Color(.accent) resolves to the AccentColor asset in your Xcode project's asset catalog. You can define it either through Xcode's asset catalog editor (see Specifying your app's color scheme) or by creating Assets.xcassets/AccentColor.colorset/Contents.json. For the JSON option, you can use Contents.json from the sample project as a starting point and replace the component values with your own colors.

With two tabs, the app renders as follows:

Two tabs

The translucency, depth, and floating tab bar are all applied by iOS 26 — no additional styling code is needed.

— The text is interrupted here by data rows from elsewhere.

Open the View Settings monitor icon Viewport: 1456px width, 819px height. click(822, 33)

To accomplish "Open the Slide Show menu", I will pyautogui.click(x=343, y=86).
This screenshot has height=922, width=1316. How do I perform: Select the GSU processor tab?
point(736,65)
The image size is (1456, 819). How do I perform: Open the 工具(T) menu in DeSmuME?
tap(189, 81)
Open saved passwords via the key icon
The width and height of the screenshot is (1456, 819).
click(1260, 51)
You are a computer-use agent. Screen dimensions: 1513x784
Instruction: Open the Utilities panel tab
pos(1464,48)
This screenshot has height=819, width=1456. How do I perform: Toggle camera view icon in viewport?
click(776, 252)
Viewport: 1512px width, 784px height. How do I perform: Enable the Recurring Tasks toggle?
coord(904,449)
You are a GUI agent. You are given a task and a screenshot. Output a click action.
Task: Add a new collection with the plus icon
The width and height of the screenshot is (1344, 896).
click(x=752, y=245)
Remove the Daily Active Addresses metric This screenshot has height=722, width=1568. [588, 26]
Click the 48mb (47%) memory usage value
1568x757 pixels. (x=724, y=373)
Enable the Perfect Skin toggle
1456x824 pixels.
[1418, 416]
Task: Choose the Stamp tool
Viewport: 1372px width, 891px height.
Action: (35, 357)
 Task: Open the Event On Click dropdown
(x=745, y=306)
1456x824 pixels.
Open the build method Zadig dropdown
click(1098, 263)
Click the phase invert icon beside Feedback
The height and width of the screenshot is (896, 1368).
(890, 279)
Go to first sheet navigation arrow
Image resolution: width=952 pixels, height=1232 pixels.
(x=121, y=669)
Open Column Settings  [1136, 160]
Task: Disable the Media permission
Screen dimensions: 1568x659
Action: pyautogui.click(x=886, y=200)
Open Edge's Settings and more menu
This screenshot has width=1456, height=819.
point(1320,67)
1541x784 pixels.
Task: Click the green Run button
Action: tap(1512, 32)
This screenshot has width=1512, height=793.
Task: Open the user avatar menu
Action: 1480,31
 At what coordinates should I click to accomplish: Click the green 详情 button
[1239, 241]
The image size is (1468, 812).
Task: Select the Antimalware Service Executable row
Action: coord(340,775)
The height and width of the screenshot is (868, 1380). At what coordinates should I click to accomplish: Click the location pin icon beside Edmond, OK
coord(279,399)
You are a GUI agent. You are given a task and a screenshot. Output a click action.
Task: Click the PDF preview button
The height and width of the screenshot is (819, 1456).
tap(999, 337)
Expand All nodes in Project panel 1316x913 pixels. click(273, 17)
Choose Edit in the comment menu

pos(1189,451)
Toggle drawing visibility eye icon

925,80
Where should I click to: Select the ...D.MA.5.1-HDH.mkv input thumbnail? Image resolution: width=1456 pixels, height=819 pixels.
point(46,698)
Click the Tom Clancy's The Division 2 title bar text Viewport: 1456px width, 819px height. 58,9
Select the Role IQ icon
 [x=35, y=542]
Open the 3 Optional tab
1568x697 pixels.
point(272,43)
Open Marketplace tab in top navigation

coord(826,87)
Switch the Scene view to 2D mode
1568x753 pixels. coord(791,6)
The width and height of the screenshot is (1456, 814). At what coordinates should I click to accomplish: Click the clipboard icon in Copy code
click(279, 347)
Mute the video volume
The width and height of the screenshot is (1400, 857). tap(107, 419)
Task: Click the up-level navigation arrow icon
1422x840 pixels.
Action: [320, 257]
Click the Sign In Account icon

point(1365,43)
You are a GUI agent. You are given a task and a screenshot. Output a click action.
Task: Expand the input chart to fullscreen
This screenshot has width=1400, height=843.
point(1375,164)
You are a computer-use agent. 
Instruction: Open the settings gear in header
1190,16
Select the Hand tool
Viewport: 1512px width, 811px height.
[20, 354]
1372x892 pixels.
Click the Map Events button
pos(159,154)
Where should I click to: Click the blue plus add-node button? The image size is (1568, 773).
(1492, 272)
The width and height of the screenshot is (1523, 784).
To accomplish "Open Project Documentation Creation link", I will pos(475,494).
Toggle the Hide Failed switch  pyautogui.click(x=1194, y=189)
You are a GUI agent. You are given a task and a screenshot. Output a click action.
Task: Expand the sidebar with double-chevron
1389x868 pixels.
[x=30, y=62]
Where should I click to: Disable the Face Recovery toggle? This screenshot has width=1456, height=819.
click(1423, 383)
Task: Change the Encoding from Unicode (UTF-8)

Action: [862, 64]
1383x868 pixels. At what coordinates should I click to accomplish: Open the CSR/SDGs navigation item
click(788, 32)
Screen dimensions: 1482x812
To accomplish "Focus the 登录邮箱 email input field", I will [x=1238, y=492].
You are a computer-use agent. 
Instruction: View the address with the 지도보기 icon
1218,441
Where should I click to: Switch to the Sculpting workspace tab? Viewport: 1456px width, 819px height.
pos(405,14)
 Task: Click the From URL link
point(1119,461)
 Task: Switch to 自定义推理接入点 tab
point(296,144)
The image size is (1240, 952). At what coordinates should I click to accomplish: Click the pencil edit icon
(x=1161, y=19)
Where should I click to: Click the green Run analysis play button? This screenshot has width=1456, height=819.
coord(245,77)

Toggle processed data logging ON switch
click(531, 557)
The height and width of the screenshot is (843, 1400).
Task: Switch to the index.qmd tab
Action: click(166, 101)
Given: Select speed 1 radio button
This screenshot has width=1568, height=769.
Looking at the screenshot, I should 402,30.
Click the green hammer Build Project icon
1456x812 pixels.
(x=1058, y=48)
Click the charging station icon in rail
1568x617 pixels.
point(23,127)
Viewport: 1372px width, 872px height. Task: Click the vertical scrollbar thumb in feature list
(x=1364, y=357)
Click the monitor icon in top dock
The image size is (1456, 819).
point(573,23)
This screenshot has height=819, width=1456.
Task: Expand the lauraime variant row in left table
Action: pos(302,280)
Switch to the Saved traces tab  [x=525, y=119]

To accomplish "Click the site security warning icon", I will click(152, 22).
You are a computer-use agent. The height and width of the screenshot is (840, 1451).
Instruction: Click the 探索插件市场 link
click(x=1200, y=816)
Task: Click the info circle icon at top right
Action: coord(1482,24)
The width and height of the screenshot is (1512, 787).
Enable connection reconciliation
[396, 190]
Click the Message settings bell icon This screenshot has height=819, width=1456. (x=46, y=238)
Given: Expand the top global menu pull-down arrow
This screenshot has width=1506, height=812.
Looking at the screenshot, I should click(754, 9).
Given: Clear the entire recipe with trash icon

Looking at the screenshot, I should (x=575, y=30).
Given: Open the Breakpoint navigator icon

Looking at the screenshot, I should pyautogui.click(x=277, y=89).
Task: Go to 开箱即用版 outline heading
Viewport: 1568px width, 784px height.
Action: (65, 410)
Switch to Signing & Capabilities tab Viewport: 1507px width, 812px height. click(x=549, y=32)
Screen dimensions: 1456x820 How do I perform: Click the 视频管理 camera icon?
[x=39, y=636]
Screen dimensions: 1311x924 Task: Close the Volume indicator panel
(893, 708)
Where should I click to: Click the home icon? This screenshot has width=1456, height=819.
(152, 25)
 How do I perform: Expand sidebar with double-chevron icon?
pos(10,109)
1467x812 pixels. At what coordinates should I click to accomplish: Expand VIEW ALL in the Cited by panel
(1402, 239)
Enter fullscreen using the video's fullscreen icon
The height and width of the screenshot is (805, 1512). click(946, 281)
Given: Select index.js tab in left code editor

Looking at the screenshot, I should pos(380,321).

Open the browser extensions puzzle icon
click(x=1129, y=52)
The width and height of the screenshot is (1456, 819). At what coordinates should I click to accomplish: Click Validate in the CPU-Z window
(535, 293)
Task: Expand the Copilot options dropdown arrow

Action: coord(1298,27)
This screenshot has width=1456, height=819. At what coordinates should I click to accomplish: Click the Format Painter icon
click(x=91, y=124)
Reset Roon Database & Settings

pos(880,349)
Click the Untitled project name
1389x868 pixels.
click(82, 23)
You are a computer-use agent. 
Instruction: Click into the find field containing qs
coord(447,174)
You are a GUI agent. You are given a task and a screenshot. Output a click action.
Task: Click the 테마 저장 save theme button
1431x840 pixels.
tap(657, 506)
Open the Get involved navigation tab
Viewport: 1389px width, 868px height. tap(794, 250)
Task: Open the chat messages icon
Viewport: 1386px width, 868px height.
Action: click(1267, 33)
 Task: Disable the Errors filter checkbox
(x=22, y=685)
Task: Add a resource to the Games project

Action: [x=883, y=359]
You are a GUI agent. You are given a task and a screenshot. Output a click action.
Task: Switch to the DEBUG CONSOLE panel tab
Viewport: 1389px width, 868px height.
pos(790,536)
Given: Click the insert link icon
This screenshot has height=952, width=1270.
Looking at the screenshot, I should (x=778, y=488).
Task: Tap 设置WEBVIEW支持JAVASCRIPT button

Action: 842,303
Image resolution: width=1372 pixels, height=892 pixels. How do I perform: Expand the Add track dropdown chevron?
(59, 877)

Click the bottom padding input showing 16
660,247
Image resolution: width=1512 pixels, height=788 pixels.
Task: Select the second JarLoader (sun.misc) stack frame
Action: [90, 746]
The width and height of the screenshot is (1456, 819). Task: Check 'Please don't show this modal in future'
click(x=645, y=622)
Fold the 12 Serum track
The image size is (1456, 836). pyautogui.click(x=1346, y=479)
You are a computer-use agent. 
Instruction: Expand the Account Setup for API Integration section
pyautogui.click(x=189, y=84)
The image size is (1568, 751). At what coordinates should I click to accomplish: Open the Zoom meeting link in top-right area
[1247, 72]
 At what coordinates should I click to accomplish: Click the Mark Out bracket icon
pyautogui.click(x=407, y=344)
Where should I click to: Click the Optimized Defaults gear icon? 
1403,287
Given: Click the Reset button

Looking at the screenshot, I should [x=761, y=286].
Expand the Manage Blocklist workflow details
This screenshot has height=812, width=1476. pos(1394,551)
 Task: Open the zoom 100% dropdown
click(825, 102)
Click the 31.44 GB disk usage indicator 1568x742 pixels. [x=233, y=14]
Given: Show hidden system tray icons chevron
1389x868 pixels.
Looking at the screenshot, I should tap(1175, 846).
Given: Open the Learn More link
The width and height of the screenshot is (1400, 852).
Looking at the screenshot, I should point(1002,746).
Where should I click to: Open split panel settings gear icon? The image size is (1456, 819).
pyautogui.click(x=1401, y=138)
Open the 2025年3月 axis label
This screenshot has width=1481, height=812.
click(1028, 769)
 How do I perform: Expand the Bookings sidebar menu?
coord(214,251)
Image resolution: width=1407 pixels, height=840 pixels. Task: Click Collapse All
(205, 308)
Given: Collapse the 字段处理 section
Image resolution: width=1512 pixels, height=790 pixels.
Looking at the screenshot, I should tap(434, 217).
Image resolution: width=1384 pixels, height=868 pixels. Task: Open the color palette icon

Fall back on older iOS versions

Liquid Glass and the new TabView APIs are iOS 26 only. On older versions, the app falls back to the previous Compose-driven setup. ComposeView is the SwiftUI wrapper around the no-callback MainViewController overload:

struct ContentView: View { var body: some View { if #available(iOS 26.0, *) { NativeNavContentView() } else { ComposeView(topLevelRoute: ScheduleScreen()) .ignoresSafeArea(.all) } } }

See the complete file: ContentView.swift.

Alternative approaches

The migration in this tutorial favors native SwiftUI navigation, which gives you Liquid Glass and other system behaviors out of the box. If this approach doesn't fit your project, consider one of these alternatives:

  • Compose-driven navigation with native interop controls. Keep navigation in Compose, but embed native UI controls such as UITabBar and UINavigationBar, including Liquid Glass styling. The trade-off is some interop limitations between native overlays and Compose content.

  • Compose-only navigation with imitated Liquid Glass effects. Render everything in Compose and approximate Liquid Glass visually, for example, with libraries like AndroidLiquidGlass, Calf, or Liquid. This approach keeps all UI on the Compose side, with the effect visually similar although not identical to system Liquid Glass.